Notable Threat
IP 91.230.168.67 is a critical-risk address associated with sustained hacking activity and identified as an exploited host, with 161 total reports across automated honeypot sensors spanning January to June 2026.
The IP, routed through AS213412 (ONYPHE SAS) in the United States, demonstrates an activity frequency of 8 out of 10, indicating consistent, high-volume hostile traffic. Of the 161 reports, 20 explicitly categorize the activity as general hacking attempts encompassing intrusion vectors, vulnerability exploitation, and unauthorized access probes, while one report independently flags the address as an exploited host — meaning the machine itself may be compromised and operating as an attack platform without the owner's knowledge. Detection was driven entirely by automated honeypot sensors, which logged specific attack signatures including Redis-targeted attacks and TLS protocol anomalies consistent with Suricata invalid record type alerts.

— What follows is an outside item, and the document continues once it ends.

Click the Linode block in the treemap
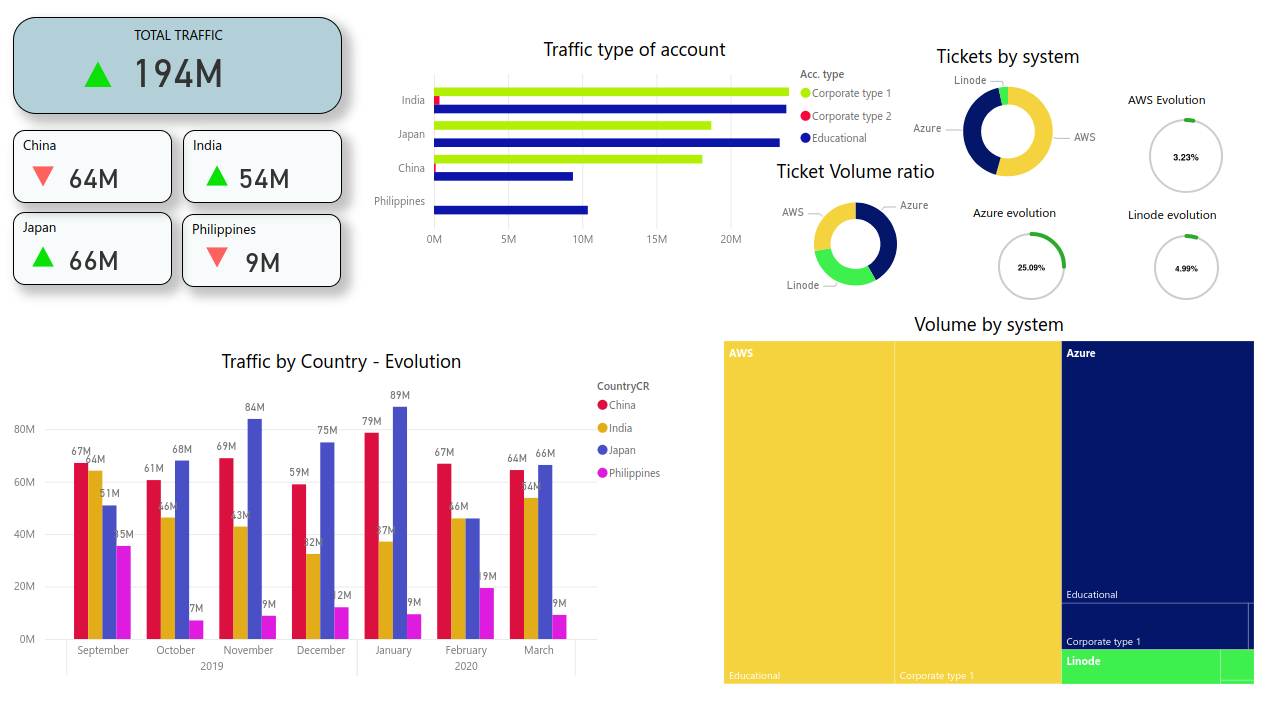This screenshot has width=1263, height=704. (1140, 667)
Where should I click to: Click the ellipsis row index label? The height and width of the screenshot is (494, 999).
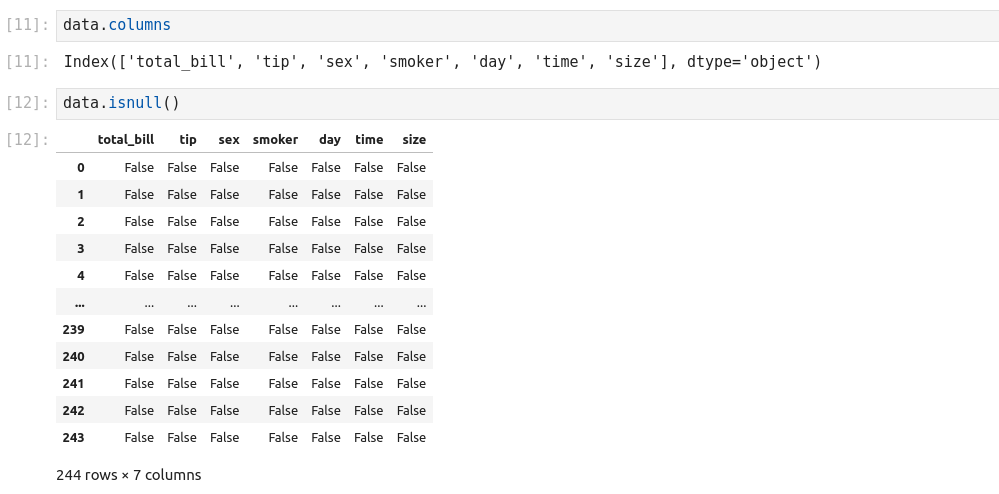point(79,303)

The dominant threat category is general hacking activity, which encompasses a wide spectrum of intrusion attempts targeting exposed services. The Redis-specific attack signature detected indicates the IP is actively probing for commonly misconfigured NoSQL databases, attempting to exploit weak or missing authentication and exposed network interfaces. The TLS protocol anomaly suggests the actor may be experimenting with malformed encrypted connections to evade detection or exploit vulnerable TLS implementations. The exploited host classification raises additional concern that this address may belong to a compromised machine participating in broader attack infrastructure, multiplying the potential risk to any exposed service.

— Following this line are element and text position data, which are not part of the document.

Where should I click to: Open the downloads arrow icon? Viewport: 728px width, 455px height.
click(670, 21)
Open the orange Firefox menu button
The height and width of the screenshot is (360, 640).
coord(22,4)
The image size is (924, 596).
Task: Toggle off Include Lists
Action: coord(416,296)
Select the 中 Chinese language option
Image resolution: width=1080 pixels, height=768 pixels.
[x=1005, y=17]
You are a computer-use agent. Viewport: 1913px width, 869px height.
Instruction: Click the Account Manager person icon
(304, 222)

Site operators should block this IP immediately at the firewall or network edge device to eliminate the threat vector. Implementing automated blocking via tools such as fail2ban can further harden authentication services against repeated login attempts. Auditing externally facing services — particularly Redis and similar NoSQL databases — to ensure strong authentication, network isolation, and up-to-date patching eliminates the specific vulnerabilities this actor targets. Organizations observing TLS anomalies in their logs should investigate for potential exploitation attempts and ensure TLS stacks are current.